1 Introduction

Escalation of greenhouse gas emission and its contribution towards global warming due to prevalent power generation technologies using fossil fuels is a burning problem for mankind. The recently published IPCC report (Barros et al. 2015) also advocated for reduction in the release of greenhouse gases as a solution to it. The deteriorating quality of fossil fuel and lack of proper technology to use such fuels that will arrest carbon dioxide emission in the power generating plants has further complicated the above problem. From the last decade, various efforts are being made for the development of technologies with total carbon capturing facilities such as chemical looping combustion.

The history of chemical looping process dates back to 1951 when Lewis and Gilliland proposed a patented process in which carbonaceous materials can be oxidize as fuel to generate pure carbon dioxide.

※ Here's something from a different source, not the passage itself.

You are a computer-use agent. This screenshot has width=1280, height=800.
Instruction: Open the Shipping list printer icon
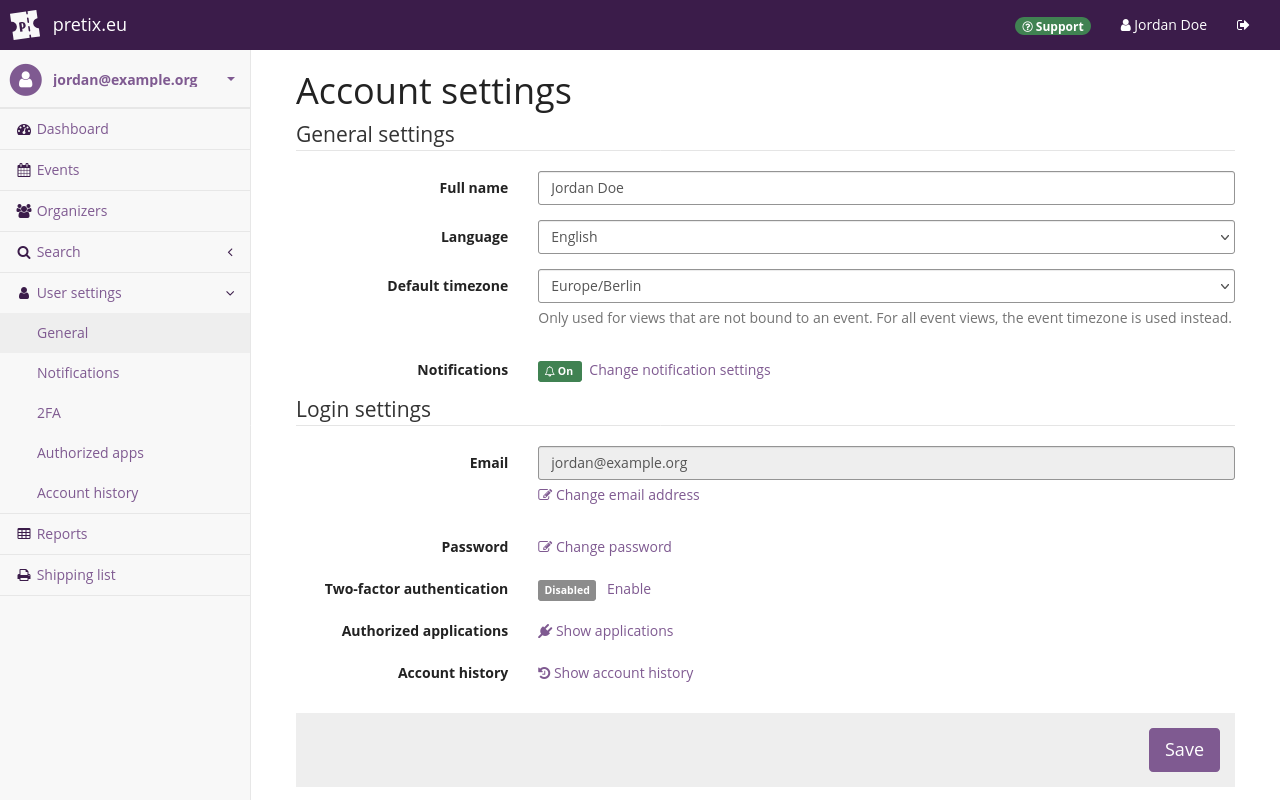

In the chemical looping combustion process, carbonaceous fuel, such as coal; first reacts in a fuel reactor with a metal oxide which acts as an oxygen carrier and subsequently gets reduced to metal. The above reaction yields carbon dioxide and steam as products from which carbon dioxide is readily separable by condensing steam. The reduced metal in the fuel reactor is oxidized again by air in air reactor for its regeneration to metal oxide. The metal oxide is then recycled back to the fuel reactor for reuse. The cyclic process is shown as in Fig. 1.

Fig. 1
figure 1

Cyclic chemical looping process

The continued development of clean technologies for power generation are pushing the limits of chemical looping combustion process, by improving reactors, fuels, oxygen carriers, etc., through research (Lyngfelt 2011). Xiao et al. (2010) have investigated the pressurized chemical looping combustion by using Chinese bituminous coal in a medium-pressure, high temperature fixed bed reactor with iron (Companhia Valedo Rio Doce iron ore) ore as oxygen carrier. They also estimated the effect of operating pressure and concluded that pressurized condition suppresses the initial reaction of coal pyrolysis while it enhances the coal char gasification and reduction of iron ore in steam. Thus, limited pressurized chemical looping combustion has a potential to exhibit added advantage. Labiano et al. (2006) have analyzed the effects of reactor parameters on Cu, Fe, and Ni based oxygen carrier in syngas fueled chemical looping combustion and concluded that the dependence of reaction rates on temperature has been low while total pressure has a negative effect on oxygen carrier reactions.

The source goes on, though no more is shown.